L’ultimo giorno di Enrico Berlinguer finisce presto, a mezzogiorno dell’11 giugno del 1984, il segretario muore. Già nella notte i segnali che arrivavano alle macchine dal suo cervello erano scomparsi, restava solo il cuore, un monitor registrava il suo battito sempre più lento, alla fine una linea continua. Disperazione, dentro e fuori l’ospedale, arriva anche Sandro Pertini, il Presidente della Repubblica: “Me lo porto via con me. Come un amico fraterno, come un figlio, come un compagno di lotta. C’è mancato, sì c’è mancato. Ma c’è rimasto il suo esempio”.
E Pertini sul serio se lo porta via con lui, insieme a Letizia, la moglie di Enrico, e ai figli, sull’aereo presidenziale che partirà da Venezia. Ma da Padova bisogna andare in macchina, e quel corteo funebre sarà accompagnato da centinaia di persone che si affollano sui lati della strada per salutare il loro segretario, operai che hanno finito il turno di lavoro e cittadini di ogni ordine e grado si precipitano per salutare quel piccolo grande uomo verso il suo ultimo viaggio.
A Roma viene allestita la camera ardente nella storica sede del partito in via delle Botteghe oscure, migliaia di persone si mettono in fila per salutare ancora una volta il segretario, tra loro anche Giorgio Almirante, il capo del Msi, cioè un fascista che tuttavia provava rispetto per il suo storico avversario. Nessuno lo fischia, nessuno protesta, commozione e disciplina.
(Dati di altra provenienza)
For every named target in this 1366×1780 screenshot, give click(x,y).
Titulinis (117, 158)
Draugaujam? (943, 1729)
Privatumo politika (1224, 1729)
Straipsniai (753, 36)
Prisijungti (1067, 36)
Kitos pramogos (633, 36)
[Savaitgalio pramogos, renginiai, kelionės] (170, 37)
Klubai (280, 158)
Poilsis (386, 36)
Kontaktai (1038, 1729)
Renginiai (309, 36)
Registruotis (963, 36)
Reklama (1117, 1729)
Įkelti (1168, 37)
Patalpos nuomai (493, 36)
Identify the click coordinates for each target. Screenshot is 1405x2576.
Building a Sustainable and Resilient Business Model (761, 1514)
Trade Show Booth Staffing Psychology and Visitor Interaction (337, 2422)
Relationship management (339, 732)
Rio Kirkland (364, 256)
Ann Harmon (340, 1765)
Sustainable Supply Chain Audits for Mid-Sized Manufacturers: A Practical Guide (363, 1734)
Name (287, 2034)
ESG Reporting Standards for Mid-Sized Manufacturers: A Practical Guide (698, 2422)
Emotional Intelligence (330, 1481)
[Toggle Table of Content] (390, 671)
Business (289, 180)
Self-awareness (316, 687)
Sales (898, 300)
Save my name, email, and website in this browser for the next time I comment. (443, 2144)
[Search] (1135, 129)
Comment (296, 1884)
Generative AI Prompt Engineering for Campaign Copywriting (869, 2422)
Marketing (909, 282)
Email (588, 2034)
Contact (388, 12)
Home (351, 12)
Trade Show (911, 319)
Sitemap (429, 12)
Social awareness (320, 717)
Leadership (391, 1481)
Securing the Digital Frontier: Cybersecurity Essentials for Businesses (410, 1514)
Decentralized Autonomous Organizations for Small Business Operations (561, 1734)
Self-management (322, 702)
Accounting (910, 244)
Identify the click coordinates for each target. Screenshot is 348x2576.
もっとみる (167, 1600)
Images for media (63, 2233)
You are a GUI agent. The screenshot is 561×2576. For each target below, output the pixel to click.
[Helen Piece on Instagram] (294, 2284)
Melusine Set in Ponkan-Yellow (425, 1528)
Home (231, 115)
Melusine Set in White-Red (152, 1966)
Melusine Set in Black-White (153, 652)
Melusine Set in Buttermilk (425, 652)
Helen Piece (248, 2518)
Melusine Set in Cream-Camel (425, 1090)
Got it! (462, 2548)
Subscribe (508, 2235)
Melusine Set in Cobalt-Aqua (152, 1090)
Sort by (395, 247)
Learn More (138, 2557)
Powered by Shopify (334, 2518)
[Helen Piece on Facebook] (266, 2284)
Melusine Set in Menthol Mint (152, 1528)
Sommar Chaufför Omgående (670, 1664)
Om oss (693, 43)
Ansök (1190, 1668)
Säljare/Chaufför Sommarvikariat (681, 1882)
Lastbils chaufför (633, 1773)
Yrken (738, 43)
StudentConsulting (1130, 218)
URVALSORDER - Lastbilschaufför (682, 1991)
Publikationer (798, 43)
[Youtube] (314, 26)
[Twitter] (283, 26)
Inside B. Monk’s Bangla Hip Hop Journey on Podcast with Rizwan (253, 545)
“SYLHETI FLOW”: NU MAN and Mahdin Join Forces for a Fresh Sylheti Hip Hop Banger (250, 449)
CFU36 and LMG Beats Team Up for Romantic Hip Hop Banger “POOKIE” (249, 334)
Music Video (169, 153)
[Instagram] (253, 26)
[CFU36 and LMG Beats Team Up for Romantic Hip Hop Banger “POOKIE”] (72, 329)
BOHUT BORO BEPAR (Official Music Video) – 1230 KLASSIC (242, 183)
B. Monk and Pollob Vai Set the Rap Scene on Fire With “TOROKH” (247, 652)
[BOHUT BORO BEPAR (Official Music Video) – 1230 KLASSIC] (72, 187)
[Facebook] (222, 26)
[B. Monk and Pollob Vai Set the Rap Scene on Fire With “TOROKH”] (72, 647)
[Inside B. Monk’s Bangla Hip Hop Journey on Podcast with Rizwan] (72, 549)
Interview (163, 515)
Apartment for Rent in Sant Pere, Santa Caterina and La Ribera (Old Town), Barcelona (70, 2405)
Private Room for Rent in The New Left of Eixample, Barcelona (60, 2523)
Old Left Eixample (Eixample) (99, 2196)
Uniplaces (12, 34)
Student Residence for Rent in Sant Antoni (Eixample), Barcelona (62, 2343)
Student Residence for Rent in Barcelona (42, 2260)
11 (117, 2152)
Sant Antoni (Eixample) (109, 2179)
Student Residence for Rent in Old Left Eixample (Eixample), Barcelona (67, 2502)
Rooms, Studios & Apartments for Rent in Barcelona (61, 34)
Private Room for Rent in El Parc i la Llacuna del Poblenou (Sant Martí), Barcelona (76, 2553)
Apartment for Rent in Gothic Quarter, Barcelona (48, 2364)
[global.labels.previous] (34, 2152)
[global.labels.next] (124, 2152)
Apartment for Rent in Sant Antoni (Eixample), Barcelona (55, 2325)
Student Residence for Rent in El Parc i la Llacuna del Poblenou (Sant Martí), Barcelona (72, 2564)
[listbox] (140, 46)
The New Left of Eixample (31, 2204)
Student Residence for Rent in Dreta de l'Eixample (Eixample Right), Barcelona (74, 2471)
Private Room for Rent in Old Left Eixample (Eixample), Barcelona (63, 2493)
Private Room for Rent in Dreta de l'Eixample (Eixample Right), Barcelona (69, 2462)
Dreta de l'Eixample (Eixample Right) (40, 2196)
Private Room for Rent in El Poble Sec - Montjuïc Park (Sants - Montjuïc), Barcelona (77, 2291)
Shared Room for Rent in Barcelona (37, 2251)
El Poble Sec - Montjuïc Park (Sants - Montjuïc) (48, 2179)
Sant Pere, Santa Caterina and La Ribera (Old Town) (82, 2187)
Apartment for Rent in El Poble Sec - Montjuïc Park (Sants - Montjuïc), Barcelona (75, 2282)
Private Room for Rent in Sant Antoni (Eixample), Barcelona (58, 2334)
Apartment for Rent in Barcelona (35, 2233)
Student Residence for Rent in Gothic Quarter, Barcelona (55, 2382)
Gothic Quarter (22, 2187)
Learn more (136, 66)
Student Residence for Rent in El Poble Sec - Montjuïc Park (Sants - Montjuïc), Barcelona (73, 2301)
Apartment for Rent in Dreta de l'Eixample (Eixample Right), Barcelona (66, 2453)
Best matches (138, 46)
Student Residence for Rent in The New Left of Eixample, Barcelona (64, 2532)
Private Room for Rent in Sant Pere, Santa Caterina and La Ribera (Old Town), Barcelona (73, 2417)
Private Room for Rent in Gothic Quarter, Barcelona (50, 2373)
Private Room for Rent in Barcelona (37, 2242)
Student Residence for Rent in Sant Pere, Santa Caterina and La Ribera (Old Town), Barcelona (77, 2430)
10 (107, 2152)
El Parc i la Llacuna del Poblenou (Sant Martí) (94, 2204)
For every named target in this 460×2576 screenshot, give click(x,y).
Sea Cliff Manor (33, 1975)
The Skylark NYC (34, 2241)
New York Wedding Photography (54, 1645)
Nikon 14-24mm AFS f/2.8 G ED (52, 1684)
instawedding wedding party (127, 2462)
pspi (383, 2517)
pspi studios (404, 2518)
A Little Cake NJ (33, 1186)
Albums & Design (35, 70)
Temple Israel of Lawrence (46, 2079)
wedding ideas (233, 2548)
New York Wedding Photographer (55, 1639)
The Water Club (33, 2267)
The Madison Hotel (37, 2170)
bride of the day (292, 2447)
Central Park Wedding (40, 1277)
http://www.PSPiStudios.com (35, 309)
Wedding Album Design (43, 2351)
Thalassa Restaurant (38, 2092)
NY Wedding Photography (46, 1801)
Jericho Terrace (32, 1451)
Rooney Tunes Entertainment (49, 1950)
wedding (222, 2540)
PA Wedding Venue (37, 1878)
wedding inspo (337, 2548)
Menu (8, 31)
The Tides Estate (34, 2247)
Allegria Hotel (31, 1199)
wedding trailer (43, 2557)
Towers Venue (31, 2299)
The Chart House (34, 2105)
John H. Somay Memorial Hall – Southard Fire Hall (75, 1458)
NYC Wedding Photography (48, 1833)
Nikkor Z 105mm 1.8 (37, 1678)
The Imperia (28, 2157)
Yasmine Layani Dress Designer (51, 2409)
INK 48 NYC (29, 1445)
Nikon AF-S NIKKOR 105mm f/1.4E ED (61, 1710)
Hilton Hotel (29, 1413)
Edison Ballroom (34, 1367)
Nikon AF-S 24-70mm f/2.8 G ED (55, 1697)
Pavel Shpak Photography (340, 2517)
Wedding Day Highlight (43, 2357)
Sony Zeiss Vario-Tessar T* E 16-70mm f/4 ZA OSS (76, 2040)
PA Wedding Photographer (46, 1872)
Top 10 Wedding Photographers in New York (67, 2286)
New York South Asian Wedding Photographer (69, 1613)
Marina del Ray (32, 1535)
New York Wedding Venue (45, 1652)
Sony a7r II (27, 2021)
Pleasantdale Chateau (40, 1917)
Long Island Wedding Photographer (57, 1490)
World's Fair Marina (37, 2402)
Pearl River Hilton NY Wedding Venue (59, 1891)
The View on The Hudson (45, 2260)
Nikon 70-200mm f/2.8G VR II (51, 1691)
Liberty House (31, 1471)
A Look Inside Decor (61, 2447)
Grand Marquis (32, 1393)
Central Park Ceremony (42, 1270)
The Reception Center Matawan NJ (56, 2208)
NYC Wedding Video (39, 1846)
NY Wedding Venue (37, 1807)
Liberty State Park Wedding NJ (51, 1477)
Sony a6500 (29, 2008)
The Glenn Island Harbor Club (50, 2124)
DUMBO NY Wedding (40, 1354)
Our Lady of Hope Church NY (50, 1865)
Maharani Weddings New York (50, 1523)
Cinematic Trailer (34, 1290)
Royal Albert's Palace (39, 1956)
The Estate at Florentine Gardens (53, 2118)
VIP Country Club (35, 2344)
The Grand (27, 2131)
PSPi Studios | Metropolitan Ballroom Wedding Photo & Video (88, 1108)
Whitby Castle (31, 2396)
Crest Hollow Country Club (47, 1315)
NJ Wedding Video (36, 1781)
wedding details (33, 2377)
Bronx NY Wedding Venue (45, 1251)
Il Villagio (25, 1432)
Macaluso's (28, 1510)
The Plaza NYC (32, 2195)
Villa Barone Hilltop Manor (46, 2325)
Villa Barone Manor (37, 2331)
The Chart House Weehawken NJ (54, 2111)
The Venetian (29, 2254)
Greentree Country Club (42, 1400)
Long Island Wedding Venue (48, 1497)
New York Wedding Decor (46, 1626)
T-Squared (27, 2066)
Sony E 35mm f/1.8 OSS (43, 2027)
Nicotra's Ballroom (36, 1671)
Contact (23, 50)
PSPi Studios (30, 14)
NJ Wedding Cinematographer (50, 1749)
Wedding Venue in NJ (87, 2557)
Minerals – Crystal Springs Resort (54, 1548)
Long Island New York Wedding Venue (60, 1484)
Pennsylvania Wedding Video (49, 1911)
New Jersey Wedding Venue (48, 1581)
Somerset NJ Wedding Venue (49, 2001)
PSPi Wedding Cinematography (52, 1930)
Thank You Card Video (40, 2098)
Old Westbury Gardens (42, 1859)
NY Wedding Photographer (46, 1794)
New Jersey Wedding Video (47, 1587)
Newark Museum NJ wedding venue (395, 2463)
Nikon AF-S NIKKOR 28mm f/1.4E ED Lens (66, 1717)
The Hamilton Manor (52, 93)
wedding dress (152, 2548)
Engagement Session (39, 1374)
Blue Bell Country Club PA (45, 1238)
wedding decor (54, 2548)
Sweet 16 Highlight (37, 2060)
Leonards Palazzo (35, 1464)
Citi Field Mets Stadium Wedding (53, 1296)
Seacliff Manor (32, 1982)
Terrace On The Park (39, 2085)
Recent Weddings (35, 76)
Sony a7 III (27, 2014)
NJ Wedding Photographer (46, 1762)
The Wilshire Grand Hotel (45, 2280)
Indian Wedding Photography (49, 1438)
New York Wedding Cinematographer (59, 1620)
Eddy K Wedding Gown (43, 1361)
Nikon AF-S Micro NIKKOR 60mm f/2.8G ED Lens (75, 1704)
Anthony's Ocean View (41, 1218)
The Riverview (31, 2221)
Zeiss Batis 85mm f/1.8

Intanto, io ero salito su un treno a Verona dove mi aveva accompagnato Alberto con la sua macchina, anche stavolta una notte in cuccetta, dormendo pochissimo ma consapevole di aver raccontato e partecipato a una vicenda politica, umana e professionale straordinaria. Che si concluse un paio di giorni dopo, con i funerali di piazza san Giovanni a Roma: centinaia di migliaia di persone, forse un milione, forse di più, un fiume di gente, un fiume di bandiere rosse. Un fiume di lacrime. Che si riversarono nelle urne delle elezioni europee pochi giorni dopo, consentendo al Pci di diventare il primo partito italiano con il 33 per cento dei voti. Chissà cosa avrebbe pensato e detto oggi Berlinguer di fronte alla vittoria di Giorgia Meloni e del suo governo fascistoide? Meglio per lui non esserci.